**Task 1**
In the account of the drive across western Utah, how far is it from Wendover to SLC?

Wendover exists in a small bowl, as I've said, and as I drove up out of it on the eastern side, I saw the next six hours of my life, all laid out flat and white under the setting sun. It was, in fact, quite beautiful, and if I hadn't been completely and utterly focused on getting through it, I would have stopped to take some video.

Coming out of the mountains to the west, at sunset, is quite picturesque. Western Utah really is a plain, and the road is straight (more on this later), and to someone who is slightly sleep deprived to begin with, it seems the whole state, from horizon to horizon, is covered in salt flats. I can hypothesize that at one point the entire region was covered by a huge Dead Sea, and some giant cataclysm ultimately drained most of it away, probably fucking up most of New Mexico at the same time. I don't know--but imagine salt flats so white and extensive that they hurt to look at when the sun shines on them. Imagine a plain so flat and featureless that there's very little sense of movement, a plain so devoid of character that the highway planners arrowed straight for Salt Lake City, as if to avoid spending any more time than they absolutely had to.

But it reflects the sunset perfectly, and if you squint your eyes right, it's like the playa's big, mutated cousin. The sunset, for me, was a kind of last meal before the nightmarish run through the heart of Mormon country.

The whole environment is confusing to me--there's salt, or what looks like salt, everywhere, except where there's water. This water stands in pools, and in big catch basins between the east and westbound lanes of the interstate. It goes on until it hits mountains, to the north, east and west, and as far as I know, indefinitely to the south.

If this was a small area, I'd be compelled to actually like it. It really is extraordinary, like a lunar plain, and sunsets or sunrises while in the middle of it are a sight to behold.

But it's not small---I just consulted a map, and it's exactly 120 miles from Wendover to SLC, which seems awfully small compared to actually being there, but I could be wrong. It's big, and it's almost completely featureless, and there's nothing to do except keep it between the lines and not fall asleep. In fact, the majority of the things you'll see in western Utah are highways signs. And the preponderance of highway signs are signs that tell you to pull over if you're sleepy. The problem with that, I've found, is that if you don't feel comfortable sleeping on the shoulder of the highway, you're kind of screwed, because the surrounding country is all covered in pools of water at times, so there's really no place to build a rest stop or turnout.

So I bit my tongue to stay awake. I sang songs, I listened to the radio, when I could get it, I composed emails in my head to the girl in SF who I'd probably never see again. It didn't work. I found myself concentrating very intensely on one area of my vision (like, say, the passenger side mirror) for a few minutes, then realizing I couldn't remember the last time I looked out the windshield, which scared me even more...but there was no place to stop, bubba, and I had a schedule to keep.

**Material for this task**

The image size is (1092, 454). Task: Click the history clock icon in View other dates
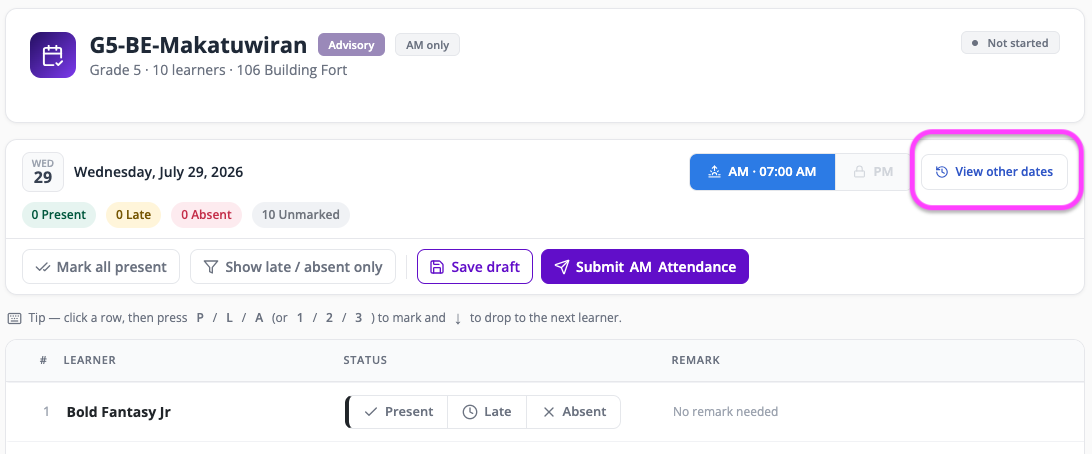(942, 172)
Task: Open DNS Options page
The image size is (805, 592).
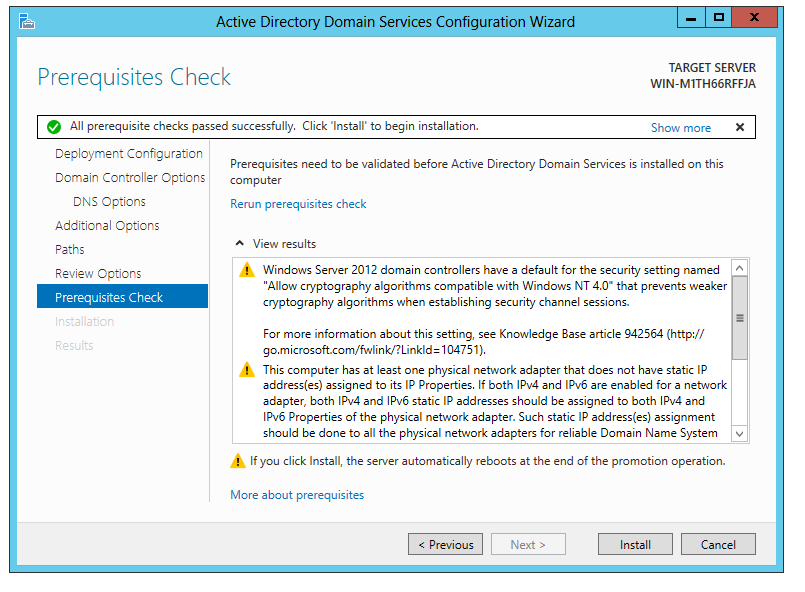Action: [109, 202]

**Task 2**
Please repeat every line of the listing word for word, leaving out the pictures.

**Expected output 1**
Exactly 120 miles.

**Expected output 2**
The image size is (1092, 454). Task: Click the history clock icon in View other dates
(942, 172)
Task: Open DNS Options page
The image size is (805, 592).
Action: [109, 202]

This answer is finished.